This study has several limitations. First, Fahrenheit cannot measure muscle contractions that occur in the absence of joint articulation, as it can only detect changes in the joint angles of the virtual hand derived from the recordings of the two IR cameras. Thus, Fahrenheit cannot detect changes during a transitional period, such as the transition between flaccid paralysis in BRS stage I to voluntary slight mass grasp in BRS stage II. Second, a selection bias could have limited the results of this study because the subjects of this study were patients with CeVD in the acute phase. It is unclear whether Fahrenheit can be used to evaluate hand motor function in patients with hemiparesis following CeVD in the chronic phase. In this study, we could not collect data on the muscle strength, tone, and somatosensory function that affect finger paralysis. Since the patients in this study were recruited in the acute phase, the experimental period was limited, and it was not possible to measure the muscle strength. With these detailed data, the prediction of finger paralysis would have been more accurate. Third, the study was likely underpowered based on the sample size calculation, which could contribute to an increased likelihood of type 2 errors. It is also difficult to predict whether these results are reproducible. To comprehensively evaluate Fahrenheit and reduce the likelihood of type 2 errors in future studies, it is necessary to repeat this study with a larger sample size, a homogeneous group of participants, where data from mild to severe will be obtained, and in which researchers ensure that patients comply with the described process and methods.
Regarding the hand movements of patients with stroke, the movements of the shoulders and elbow joints are small, the displacement of the trunk is large, and the exercise time is long [23]. In this study, since the hand movement involves multiple joints including the joints in the trunk, patients could maintain the sitting position, and their hand function was evaluated with the forearm fixed with the arm rest. This position was adopted because the patient’s hand movement had to be detected from beneath the position with an infrared camera. Therefore, the patients were required to maintain the wrist joint in the air, and it cannot not be ruled out in this experiment that this continuous movement induced spastic contraction. If the movement of the patient’s hand was affected by the position of the forearm and muscle tones of the other body, it is necessary to keep the wrist joint fixed and analyze the movement of fingers in a subsequent experiment.

5. Conclusions

The results of this pilot study suggest that Fahrenheit, a new method for assessing finger motor function, may be a valid method for evaluating prognosis and treatment efficacy in patients with hemiplegia following CeVD. In addition, we were able to find a cut-off value derived from the movements recorded by Fahrenheit to determine whether patients were able to perform the required hand movement in each task. Fahrenheit may be useful from two clinical perspectives. First, it enables clinicians to assign a numeric value to a specific finger movement, and thus, help quantify motor function. This makes pre- and post-treatment comparisons more detailed and easier than previous assessments. It also enables clinicians to detect subtle signs of recovery or deterioration and evaluate treatment efficacy. Second, Fahrenheit can aid the visualization and recording of results as electronic data.

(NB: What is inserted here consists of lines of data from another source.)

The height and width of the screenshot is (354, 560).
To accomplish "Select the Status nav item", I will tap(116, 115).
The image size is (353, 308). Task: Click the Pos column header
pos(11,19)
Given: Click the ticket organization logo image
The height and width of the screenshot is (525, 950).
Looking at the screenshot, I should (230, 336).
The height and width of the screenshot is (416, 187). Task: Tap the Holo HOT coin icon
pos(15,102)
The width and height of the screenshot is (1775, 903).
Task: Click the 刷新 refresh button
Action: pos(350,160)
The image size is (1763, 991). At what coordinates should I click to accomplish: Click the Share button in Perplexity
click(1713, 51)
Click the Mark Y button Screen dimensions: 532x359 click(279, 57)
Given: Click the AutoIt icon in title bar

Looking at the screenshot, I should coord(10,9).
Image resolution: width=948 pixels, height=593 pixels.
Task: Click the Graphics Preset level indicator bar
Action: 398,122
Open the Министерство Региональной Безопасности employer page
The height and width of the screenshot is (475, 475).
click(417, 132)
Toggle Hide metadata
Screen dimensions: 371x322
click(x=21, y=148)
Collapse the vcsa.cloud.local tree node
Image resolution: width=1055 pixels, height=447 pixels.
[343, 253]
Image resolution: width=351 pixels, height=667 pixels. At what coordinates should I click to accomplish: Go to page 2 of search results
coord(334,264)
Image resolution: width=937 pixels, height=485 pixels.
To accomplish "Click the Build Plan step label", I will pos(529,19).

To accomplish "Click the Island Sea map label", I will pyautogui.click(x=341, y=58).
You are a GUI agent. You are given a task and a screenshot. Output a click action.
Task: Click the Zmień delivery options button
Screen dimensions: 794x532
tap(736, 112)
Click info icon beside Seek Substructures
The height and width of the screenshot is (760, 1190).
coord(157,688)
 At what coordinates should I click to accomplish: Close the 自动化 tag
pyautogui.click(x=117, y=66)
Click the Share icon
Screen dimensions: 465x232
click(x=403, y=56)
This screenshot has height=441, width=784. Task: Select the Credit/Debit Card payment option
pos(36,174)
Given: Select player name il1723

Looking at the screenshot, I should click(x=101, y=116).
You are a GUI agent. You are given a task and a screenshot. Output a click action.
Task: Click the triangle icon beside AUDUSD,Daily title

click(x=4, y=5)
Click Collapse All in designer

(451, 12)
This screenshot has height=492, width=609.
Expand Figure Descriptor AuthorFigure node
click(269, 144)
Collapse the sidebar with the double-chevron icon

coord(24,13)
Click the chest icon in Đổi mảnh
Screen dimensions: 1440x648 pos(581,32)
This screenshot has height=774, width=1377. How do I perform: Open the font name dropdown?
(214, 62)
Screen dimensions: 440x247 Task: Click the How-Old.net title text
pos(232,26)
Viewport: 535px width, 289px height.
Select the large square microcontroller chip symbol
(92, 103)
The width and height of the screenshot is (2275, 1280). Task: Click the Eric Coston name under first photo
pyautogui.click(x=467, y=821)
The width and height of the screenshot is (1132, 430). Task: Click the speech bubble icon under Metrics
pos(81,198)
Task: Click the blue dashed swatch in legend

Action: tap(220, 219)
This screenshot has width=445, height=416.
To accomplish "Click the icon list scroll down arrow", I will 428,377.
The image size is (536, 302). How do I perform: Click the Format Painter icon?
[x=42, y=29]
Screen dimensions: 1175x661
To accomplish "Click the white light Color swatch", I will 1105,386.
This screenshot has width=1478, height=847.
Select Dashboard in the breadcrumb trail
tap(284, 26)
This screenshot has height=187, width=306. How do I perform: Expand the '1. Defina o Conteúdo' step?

This can be used to motivate patients and set treatment goals, and may enable the provision of remote rehabilitation services in future. These findings are preliminary, and further research is required to validate these findings and determine whether the results obtained here are reproducible. Further development of Fahrenheit is needed before it may be suitable for clinical application.

Author Contributions

Conceptualization, T.H. and T.S.; methodology, T.H.; software, T.H.; validation, T.H.; formal analysis, T.S. and S.Y.; investigation, S.Y.; resources, T.I.; data curation, T.S. and S.Y.; writing—original draft preparation, T.S. and T.I.; writing—review and editing, T.H.; visualization, T.S. and S.Y.; supervision, T.H.; project administration, T.H.; funding acquisition, T.S. and T.I. All authors have read and agreed to the published version of the manuscript.

Funding

The project described was supported by the Saitama Prefectural University (SPU) Grant (15001) and JSPS KAKENHI (C) (21K11220).

Institutional Review Board Statement

The study was conducted according to the guidelines of the Declaration of Helsinki, and approved by the Ethics Committee of Saitama Prefectural University (approval No. 27083) and the Independent Ethics Committee of Tokyo Dental College Ichikawa General Hospital (I15-71).

Informed Consent Statement

All participants received written and verbal explanations of the project, including the details of this study, and provided written consent to participate. Written informed consent has been obtained from patients to publish this paper.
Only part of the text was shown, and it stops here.